The door stood three feet away. Beyond it lay a driveway full of vehicles. Maybe someone had left keys in an ignition. Maybe…
I pushed the door open, then froze in my tracks.
The visiting Alphas and their entourages had all been picked up at the airport by Southeast Pride enforcers—Teddy Di Carlo and his coworkers. None of them drove anything more expensive than a Toyota Highlander. Which meant that the sleek, shiny black Mercedes SUV with Mississippi plates could only belong to…
Titus Alexander.
 
 
TWO
 
Titus
“Mr. Alexander, we’ve spent the past half hour listening to your statistics and your plans for this ‘Pride,’ should we grant your request.” Milo Mitchell’s use of air quotes told me exactly how seriously the majority of the council wasn’t taking my presentation. I probably shouldn’t have bothered with the spreadsheet. “So maybe now you could stop wasting our time and get to the point. Why, exactly, should we allow you to start your own Pride?”

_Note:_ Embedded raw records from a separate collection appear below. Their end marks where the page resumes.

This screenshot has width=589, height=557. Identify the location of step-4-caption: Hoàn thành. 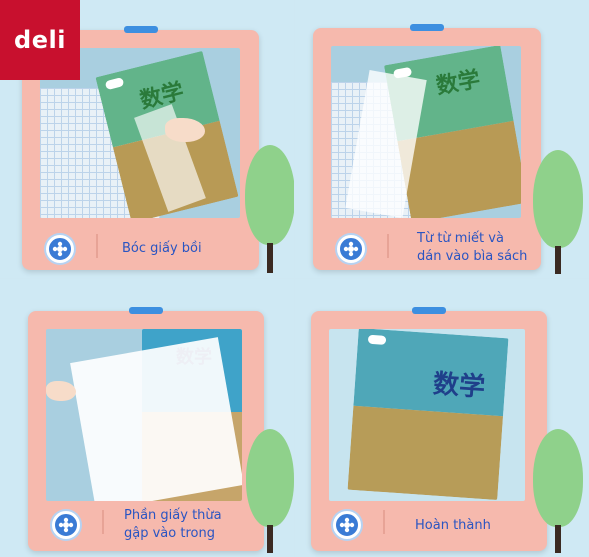
(453, 526).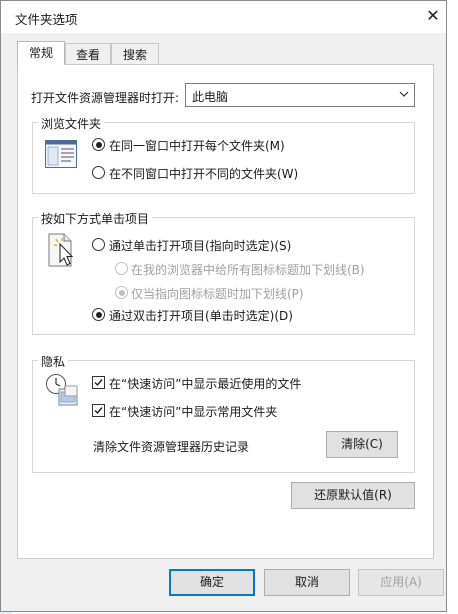  I want to click on frequent-folders-checkbox, so click(98, 410).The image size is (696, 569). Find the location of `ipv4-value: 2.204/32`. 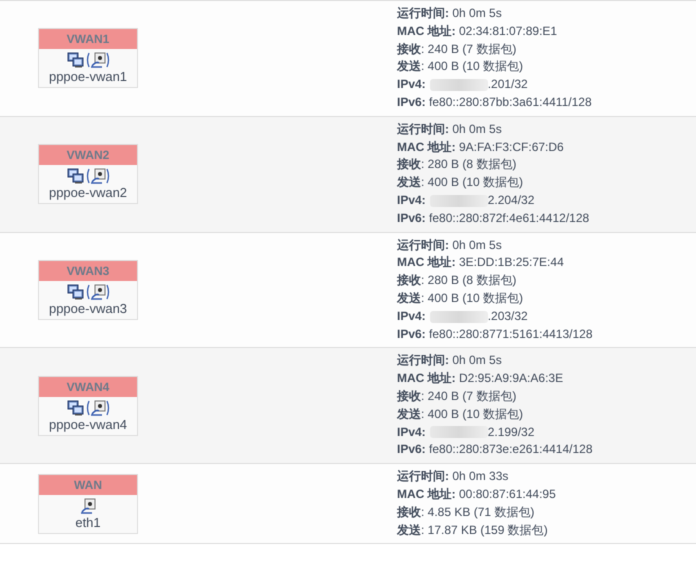

ipv4-value: 2.204/32 is located at coordinates (511, 200).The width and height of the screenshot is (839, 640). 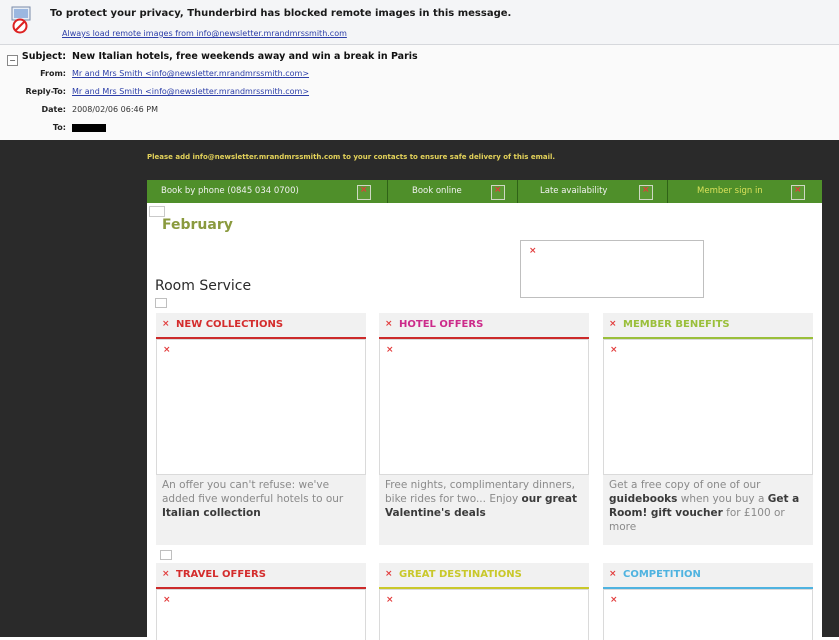 I want to click on card-title: COMPETITION, so click(x=662, y=574).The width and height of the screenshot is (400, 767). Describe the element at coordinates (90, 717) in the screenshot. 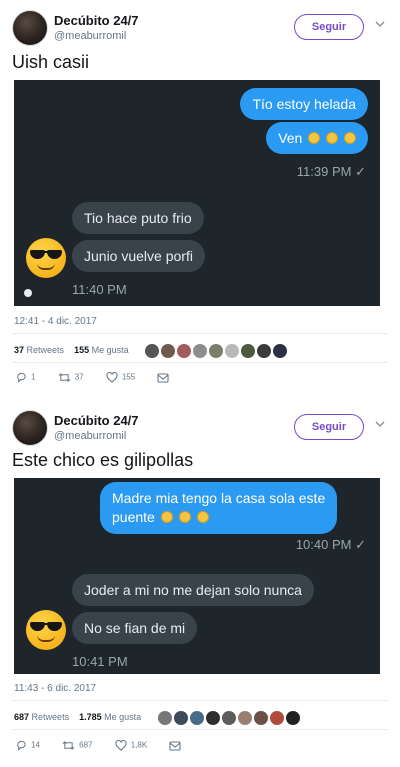

I see `likes-count: 1.785` at that location. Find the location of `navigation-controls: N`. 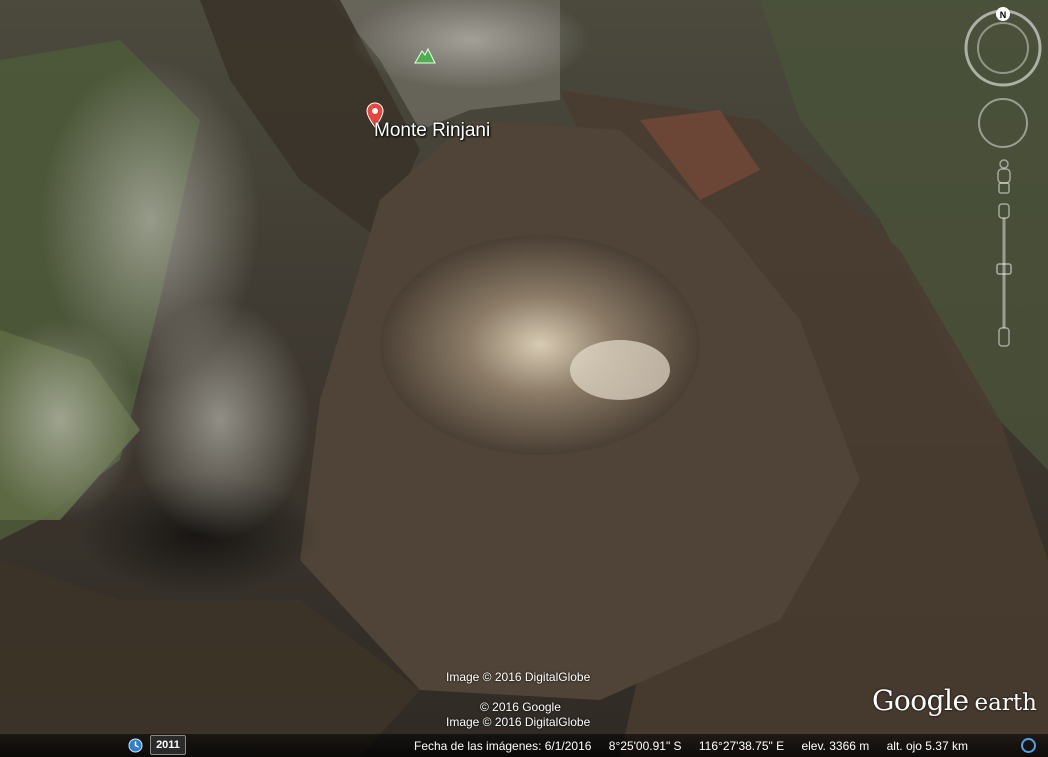

navigation-controls: N is located at coordinates (1003, 177).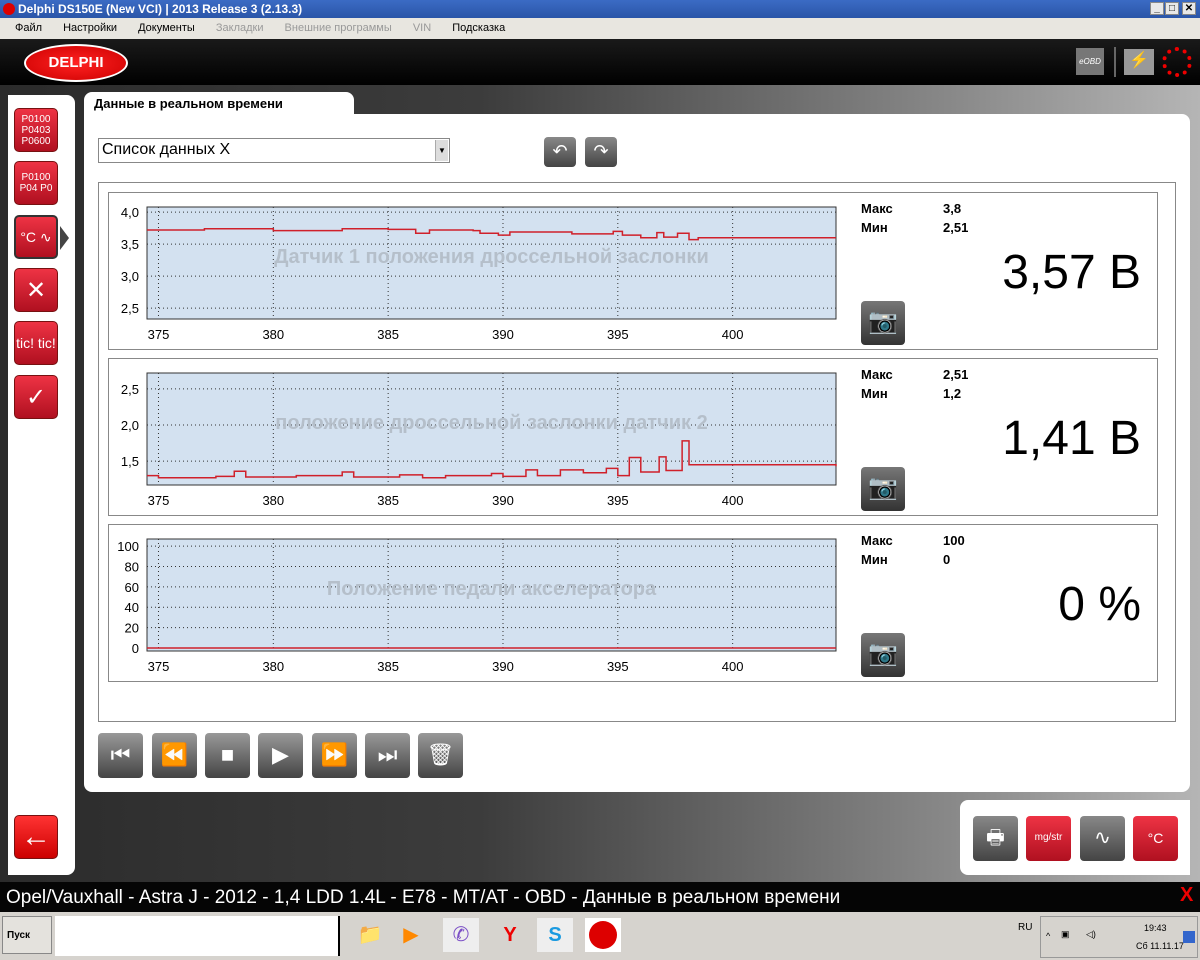  Describe the element at coordinates (36, 343) in the screenshot. I see `sidebar-item-tic: tic! tic!` at that location.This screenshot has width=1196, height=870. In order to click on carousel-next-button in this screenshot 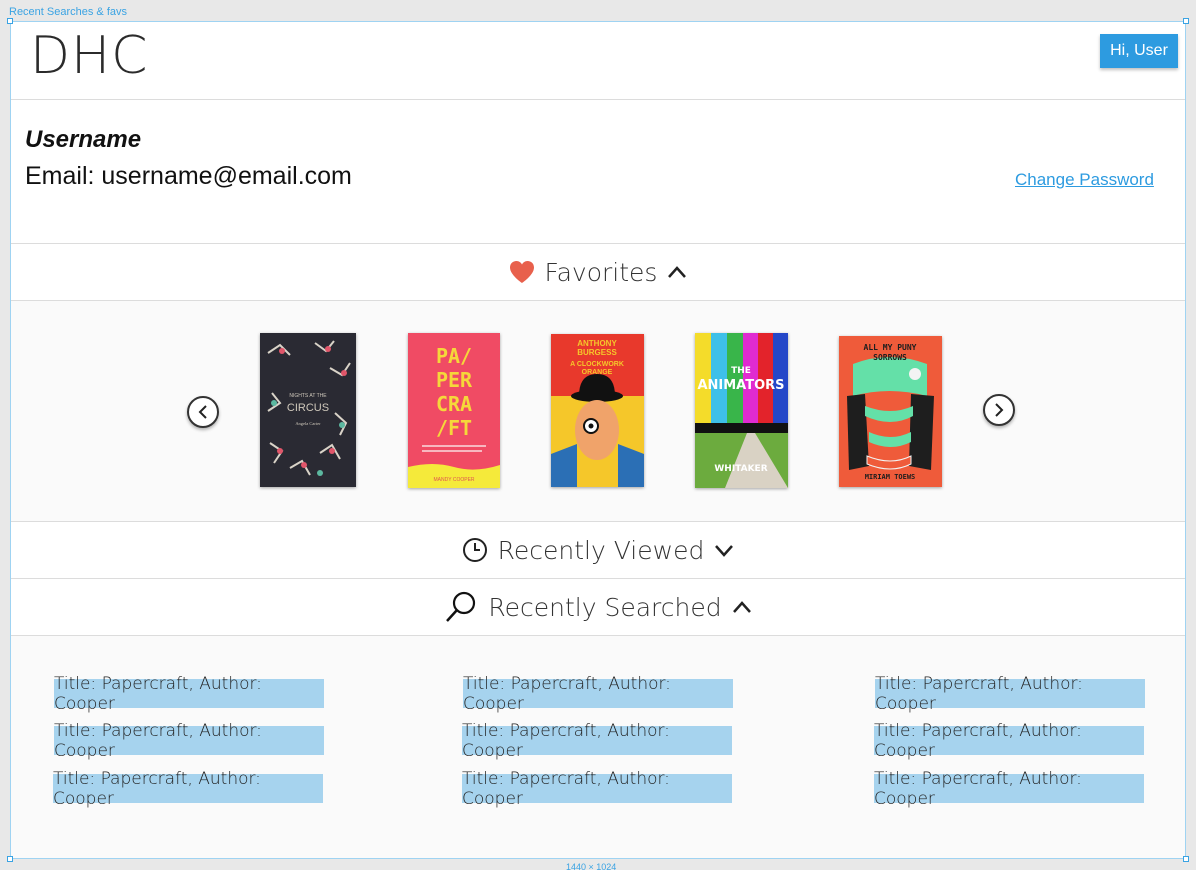, I will do `click(999, 410)`. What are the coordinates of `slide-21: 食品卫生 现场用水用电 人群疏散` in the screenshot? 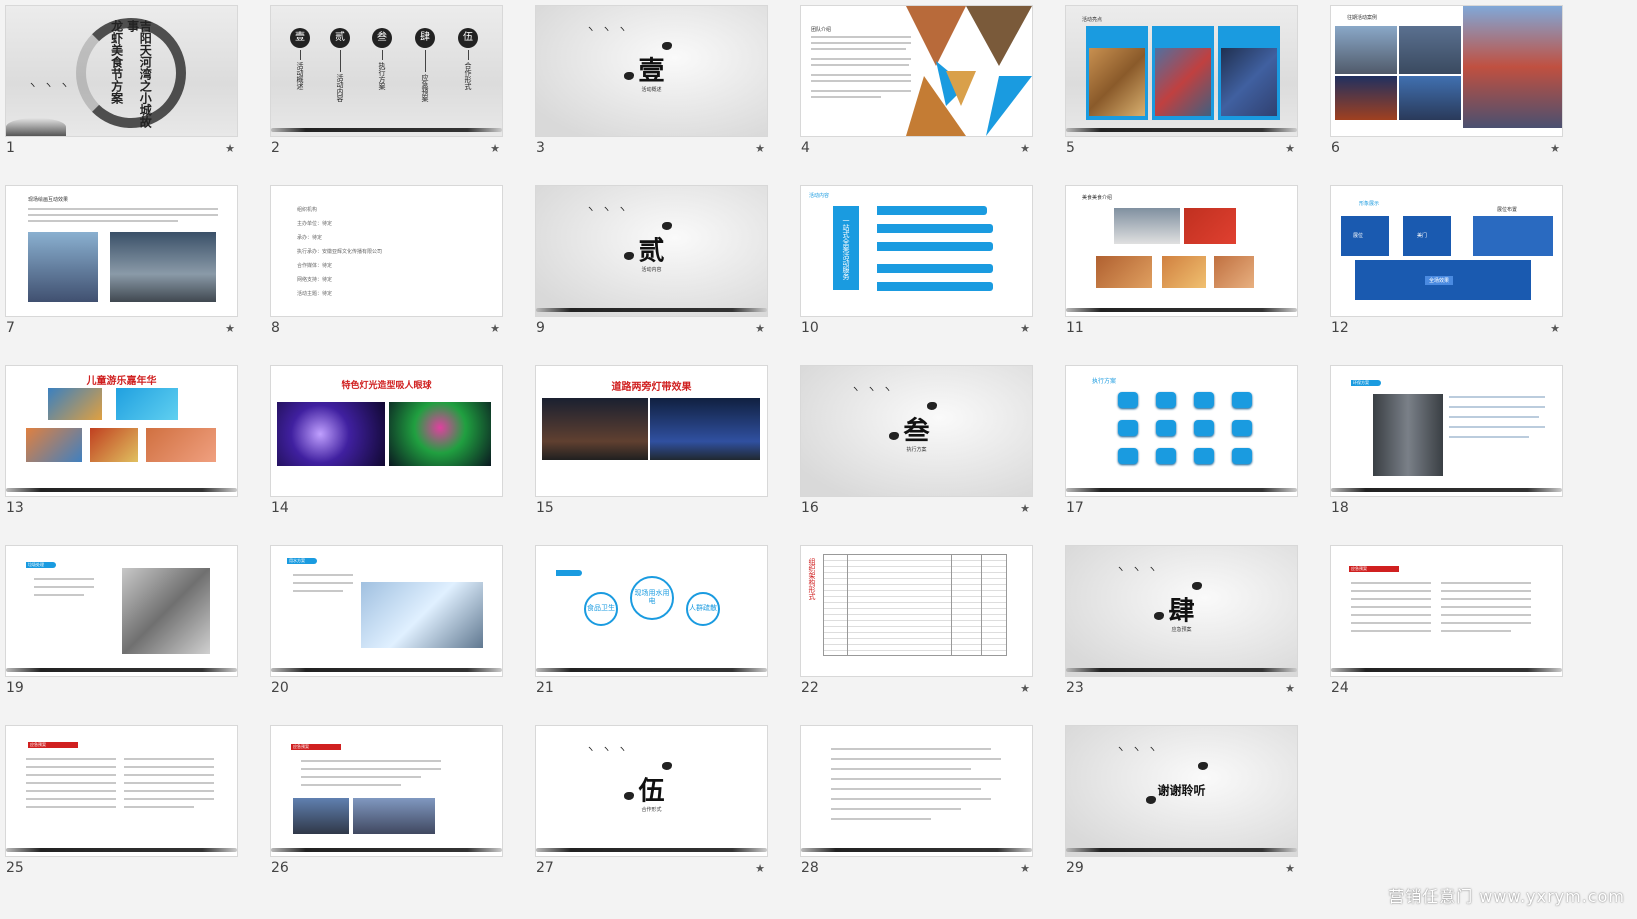 It's located at (652, 611).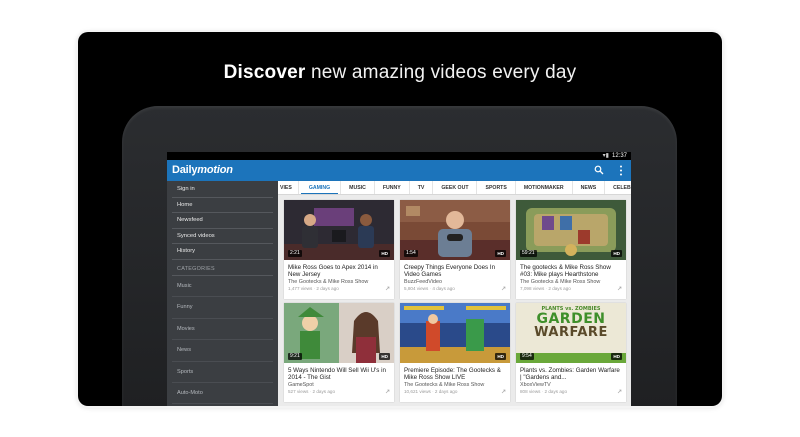  What do you see at coordinates (599, 170) in the screenshot?
I see `search-icon` at bounding box center [599, 170].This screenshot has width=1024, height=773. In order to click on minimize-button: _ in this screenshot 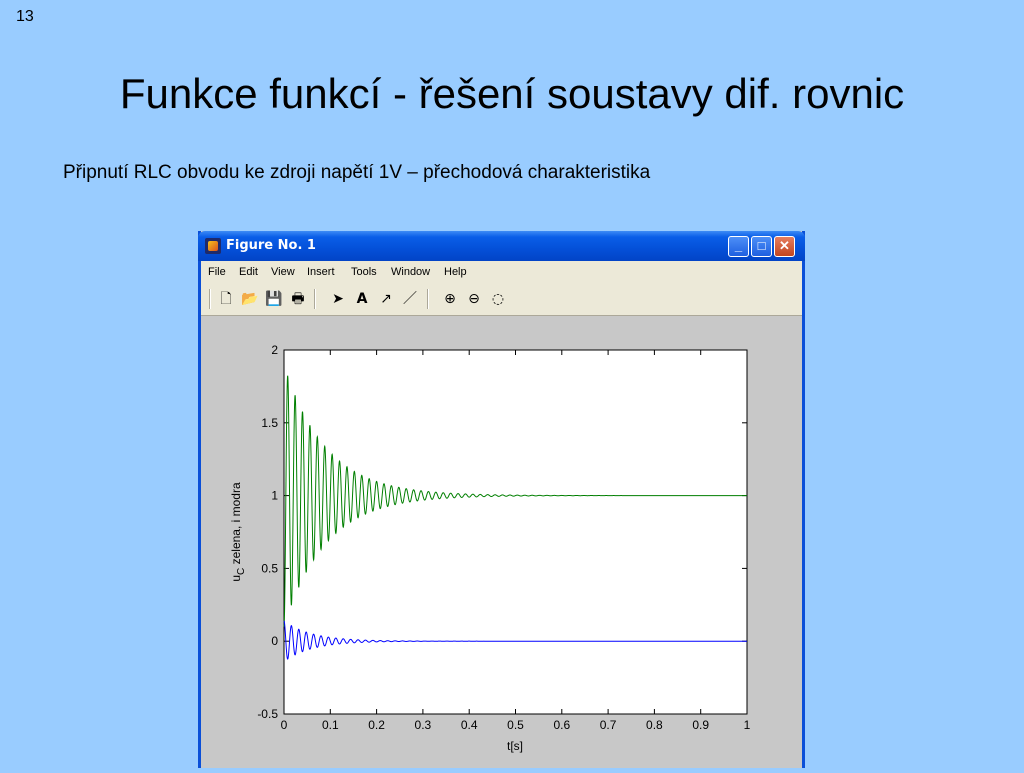, I will do `click(738, 246)`.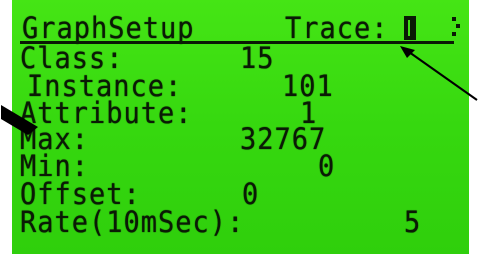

“Respectfully, sir, I’m not asking for your permission.” I closed my laptop and leaned against the folding table provided to me for my pitch—a decidedly less opulent setup than typically rolled out for my corporate boardroom meetings. But then, I wasn’t there as a CEO, and my audience of Alphas couldn’t have cared less about my day job. “I’ve already started my own Pride. In the former free zone now known as the Mississippi Valley Territory. I’m already an Alpha, and I already employ twelve full-time enforcers. That’s a larger force than any of your Prides can sustain, even though my physical territory is smaller than any of yours. I’m just asking for official recognition from the council. For some legitimacy to support my position.”